The variables assigned in these equations are referred from [19], where

$$P= {\tau }_{ij}\frac{\delta {u}_{i}}{\delta {x}_{j}}$$
(9)
$${\tau }_{ij}= {\mu }_{t}\left(2{S}_{ij}- \frac{2}{3}\frac{\delta {u}_{k}}{\delta {x}_{k}}{\delta }_{ij}\right)- \frac{2}{3}\rho k{\delta }_{ij}$$
(10)
$${S}_{ij}=0.5\left(\frac{\delta {u}_{i}}{\delta {x}_{j}}+ \frac{\delta {u}_{j}}{\delta {x}_{i}}\right)$$
(11)
$${\mu }_{\mathrm{t}}= \frac{\rho {\alpha }_{1}k}{\mathrm{max}({\alpha }_{1}\omega , \prod {F}_{2})}$$
(12)
$$\varphi = {F}_{1}{\varphi }_{1}+(1- {F}_{1}){\varphi }_{2}$$
(13)
$${F}_{1}=\mathrm{tanh}\left({\epsilon }^{4}\right)$$
(14)
$$\epsilon =\mathrm{min}\left(\mathrm{max}\left(\frac{\sqrt{k}}{0.09\omega {y}_{n}};\frac{500{\mu }_{i}}{\rho {y}_{n}^{2}\omega }\right);\frac{4\rho {\sigma }_{\omega 2}k}{{CD}_{k\omega }{y}_{n}^{2}}\right)$$
(15)
$${CD}_{k\omega }=\mathrm{max}\left(2\rho {\sigma }_{2}\frac{1}{\omega }\frac{\delta k}{\delta y}\frac{\delta \omega }{\delta y};{10}^{-20}\right)$$
(16)

The constants in this model are as follows:

$$\sigma k_{1} = 0.85,\sigma_{\omega 1} = 0.65,\beta_{1} = 0.075;$$
$$\sigma k_{2} = 1,\sigma_{\omega 2} = 0.856,\beta_{2} = 0.0828;$$
(17)
$${\beta }^{*}=0.09, {\alpha }_{1}=0.31$$

The value of \({F}_{1}\) varies from 0 to 1 on moving away from the wall.

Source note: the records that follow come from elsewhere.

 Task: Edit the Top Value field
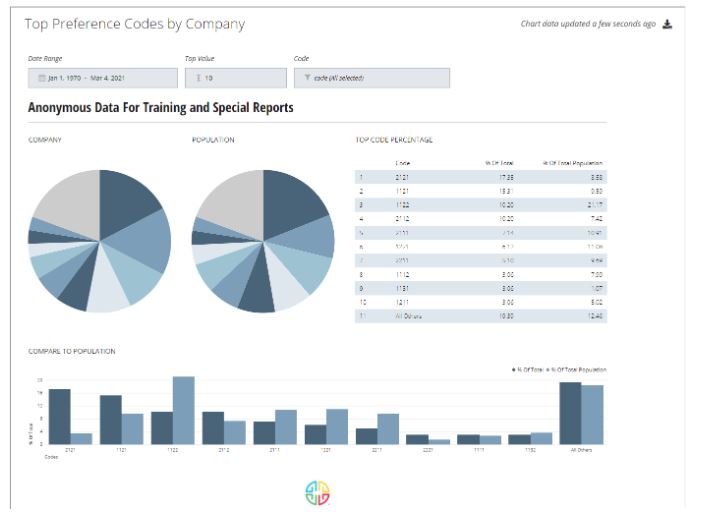click(x=235, y=77)
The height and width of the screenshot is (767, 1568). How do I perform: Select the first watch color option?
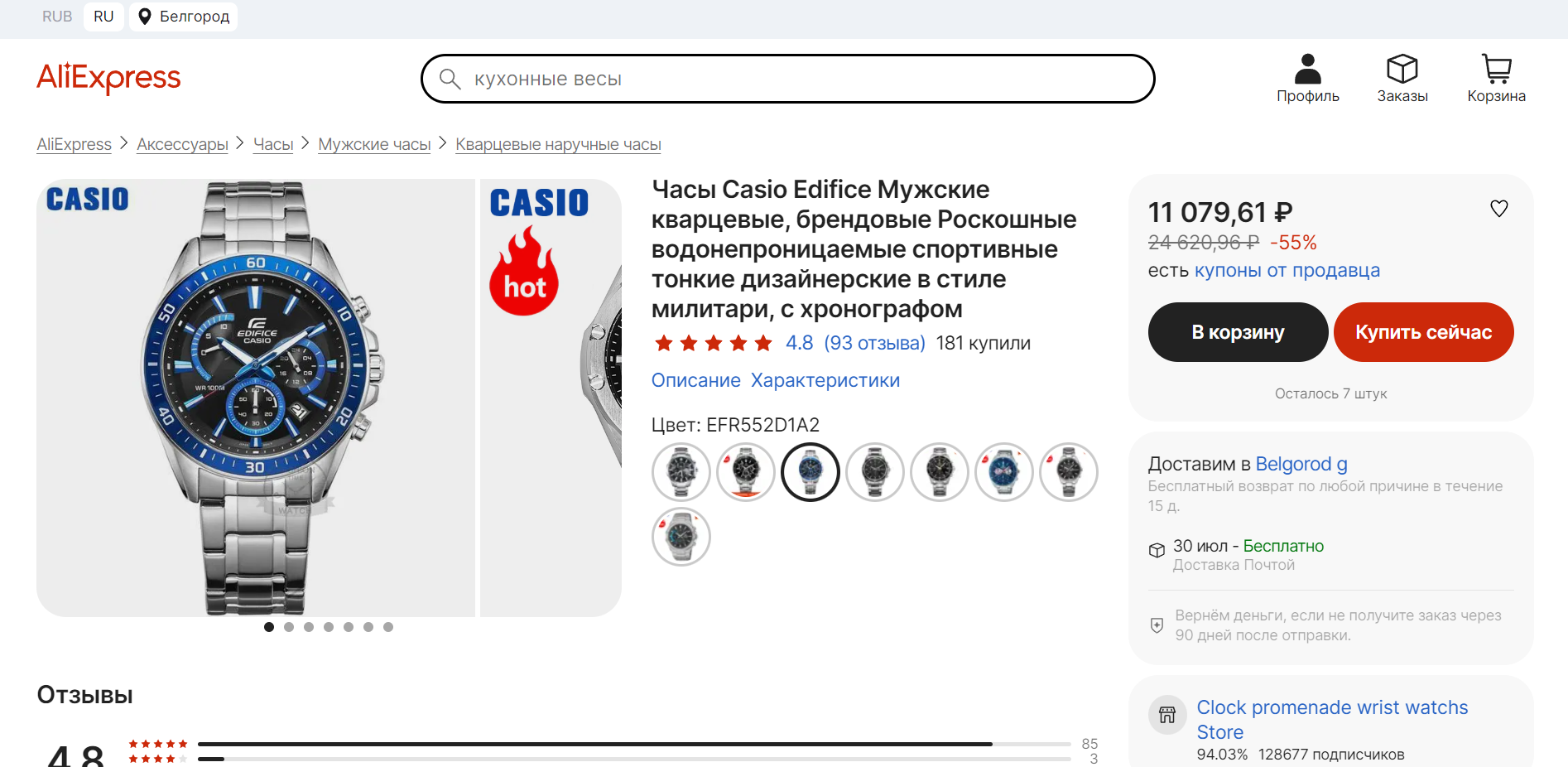coord(681,472)
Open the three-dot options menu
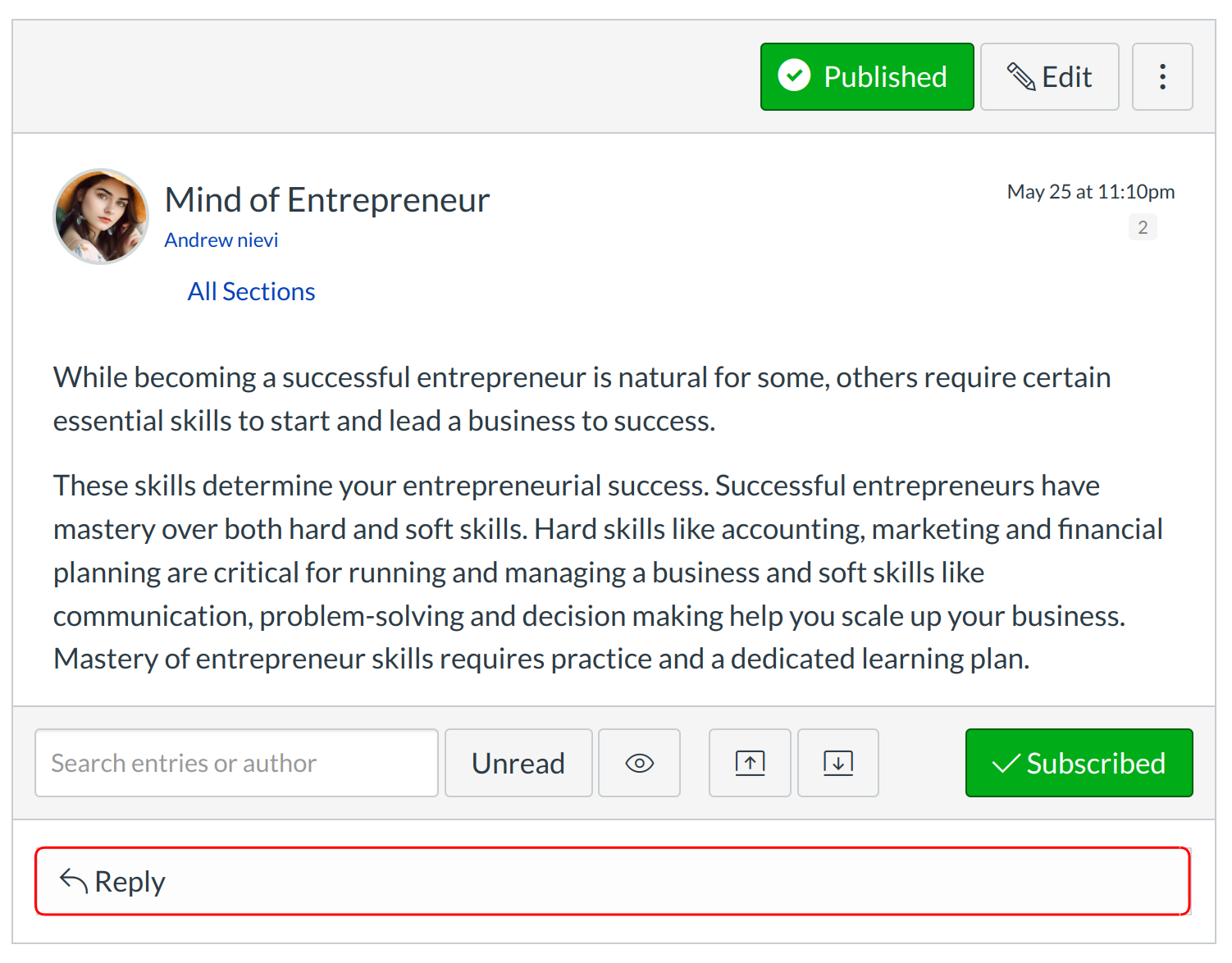The image size is (1232, 963). [1162, 77]
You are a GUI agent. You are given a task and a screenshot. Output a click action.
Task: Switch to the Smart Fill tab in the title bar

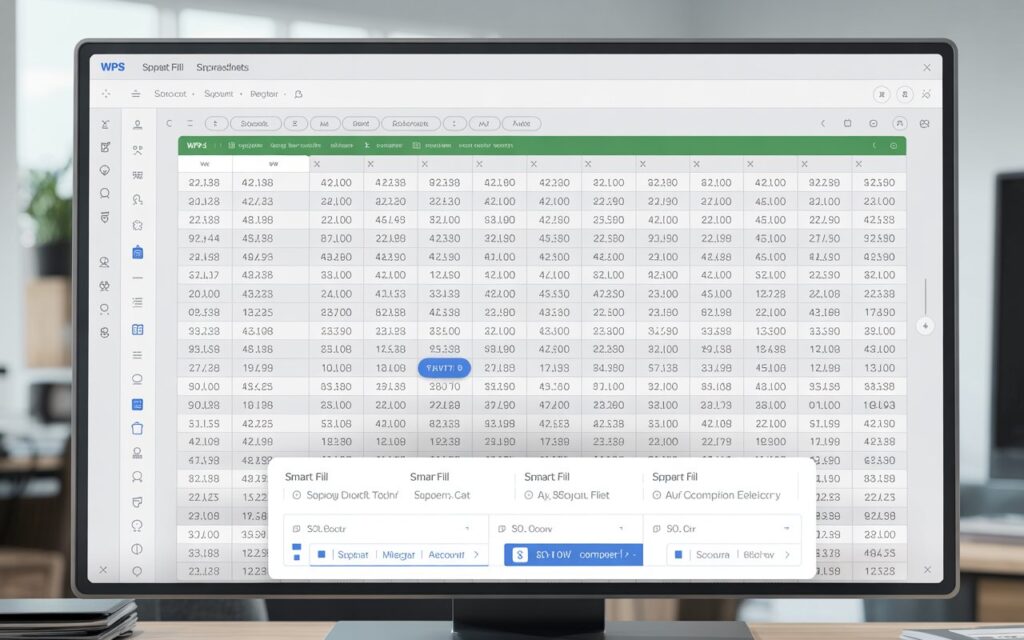(163, 67)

The local viscous entropy generation rate is captured using equation [31, 41, 42].

$$\begin{aligned} {S}_{\mathrm{gen}} &=\frac{(\mu + {\mu }_{t})}{{T}_{o}}\left[2\left({\left(\frac{\partial \overline{u}}{\partial x }\right)}^{2}+{\left(\frac{\partial \overline{v}}{\partial y }\right)}^{2}\right)+{\left(\frac{\partial \overline{u}}{\partial y }+\frac{\partial \overline{v}}{\partial x }\right)}^{2}\right]\\ & \quad +\frac{\rho \varepsilon }{{T}_{o}} \end{aligned}$$
(18)

This is a mathematical derived expression for the analytical solutions given by Bejan [21] on entropy generation. Local entropy generation \({I}_{l}\) and irreversibility \(I\) are defined as

$${I}_{\mathrm{l}}={T}_{0}{S}_{\mathrm{gen}}$$
(19)
$$I={T}_{0}{S}_{\mathrm{G}}$$

where \({S}_{\mathrm{G}}\) represents total entropy generation rate for the control volume.

$${S}_{\mathrm{G}}=\iiint {S}_{\mathrm{gen}}dV$$
(20)

The drag and lift parameters are calculated from (20–21).

$${C}_{\mathrm{D}}=\frac{{F}_{\mathrm{D}}}{\rho {{u}_{\infty }}^{2}C}$$
(21)
$${C}_{\mathrm{L}}=\frac{{F}_{\mathrm{L}}}{\rho {{u}_{\infty }}^{2}C}$$
(22)

The effective work done (\({W}_{\mathrm{out}})\) is defined as the network done by the aerofoil blade in displacing the air [31, 32]. The equation for \({W}_{\mathrm{out}}\) is given by,

$${W}_{\mathrm{out}}=\overrightarrow{{F}_{L}}\times \overrightarrow{v}$$
(23)

The equation is obtained by assuming that the entire energy given to the system is converted into useful work. The exergy efficiency (ϵ) [29] or the second law efficiency, which computes the effectiveness of the system based on its performance in reversible systems, is defined as

$$\epsilon = \frac{\dot{E}{x}_{\mathrm{prod}}}{\dot{E}{x}_{\mathrm{out}}- \dot{E}{x}_{\mathrm{in}}}$$
(24)

where \(\dot{E}{x}_{\mathrm{prod}}\) is defined as the exergy produced due to the lift force in the aerodynamics aspect. Also, the \(\dot{E}{x}_{\mathrm{out}}- \dot{E}{x}_{\mathrm{in}}\) is defined as the summation of the exergy of useful work, destruction, and losses. [29] assumed the exergy of destruction is considered zero, which gives the following term.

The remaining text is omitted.